United Kingdom Praises Trump Withdrawal From Russia Nuclear Treaty

Not everyone is happy with the Trump administration's decision, however.

United Kingdom Praises Trump Withdrawal From Russia Nuclear Treaty
Dan Kitwood / Getty Images

Not everyone is happy with the Trump administration's decision, however.

United Kingdom Defense Secretary Gavin Williamson praised U.S. President Donald Trump’s decision to withdraw from a landmark Reagan-era nuclear treaty with Russia.

In an interview with the Financial Times published Saturday, Williamson blamed Russia for endangering the Intermediate-Range Nuclear Forces (INF) Treaty, stressing that Great Britain stands “resolute” behind the United States’ decision to withdraw. Kremlin, Williamson said, has made a “mockery” of the agreement.

“Our close and long-term ally of course is the United States and we will be absolutely resolute with the United States in hammering home a clear message that Russia needs to respect the treaty obligation that it signed.”

According to Williamson, since Russia is in breach of the INF, it needs to “get its house in order” and stay committed to the agreement.

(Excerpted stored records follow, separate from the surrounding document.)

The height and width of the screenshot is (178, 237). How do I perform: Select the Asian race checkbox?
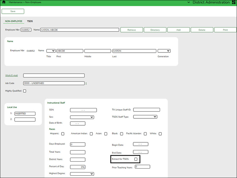coord(105,134)
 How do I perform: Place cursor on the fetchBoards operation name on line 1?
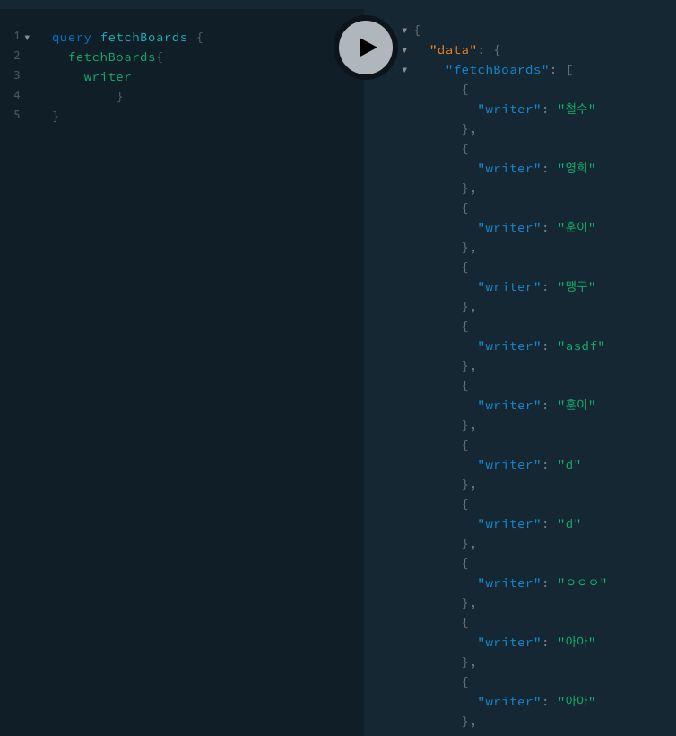(143, 38)
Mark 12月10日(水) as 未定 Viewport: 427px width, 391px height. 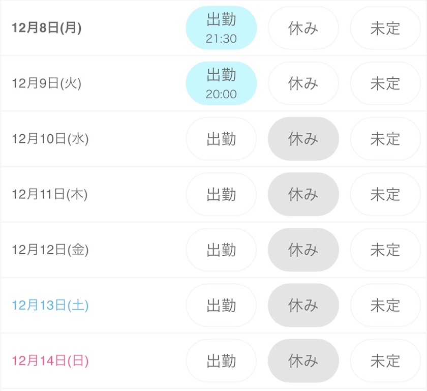tap(385, 139)
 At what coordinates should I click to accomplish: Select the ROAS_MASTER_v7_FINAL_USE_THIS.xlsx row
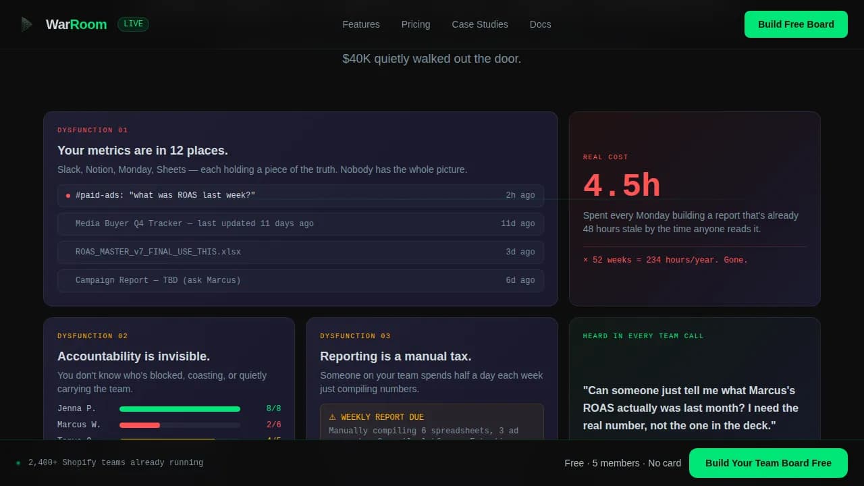click(x=301, y=252)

“We of course want to see this treaty continue to stand but it does require two parties to be committed to it and at the moment you have one party that is ignoring it. It is Russia that is in breach and it is Russia that needs to get its house in order,” Williamson concluded.

Yesterday, as Politico reported, President Trump confirmed that the United States would be withdrawing from the Cold War-era treaty, following rumors that White House National Security Adviser John Bolton had been pushing for the withdrawal.

“We’ll have to develop those weapons. We’re going to terminate the agreement and we’re going to pull out,” Trump said.

Earlier this week, The Guardian first reported – citing Trump administration officials briefed on the matter – that John Bolton is leading the initiative to withdraw from the INF.

Bolton, a war hawk famous for opposing arms treaties and thought to be the main architect of U.S. foreign policy according to The Guardian, is set to meet with high-ranking Russian government officials in Moscow, where he will officially announce the Trump administration’s decision to withdraw from the treaty.

In March this year, after President Trump appointed Bolton as national security adviser, BBC published an extensive report describing Bolton as a neoconservative war hawk who cheered for the Iraq war while working for former U.S. President George W. Bush.

Not everyone is happy with the Trump administration’s decision to withdraw from the Intermediate-Range Nuclear Forces Treaty, however.

The Brookings Institution described the maneuver as a “major mistake,” suggesting that the United States should have taken a more nuanced approach. Instead of abruptly withdrawing from the deal, the Trump administration should have made a push to preserve it by urging European and other allies to pressure Putin to comply with the deal, according to Brookings.

Signed in 1987 by Ronald Reagan and Mikhail Gorbachev, the INF Treaty banned all U.S. and Soviet land-based cruise and ballistic missiles with ranges between 310 and 620 miles. Signed towards the end of the Cold War, the agreement subsequently resulted in the destruction of 2,700 missiles, improving the relationship between the two nuclear powers.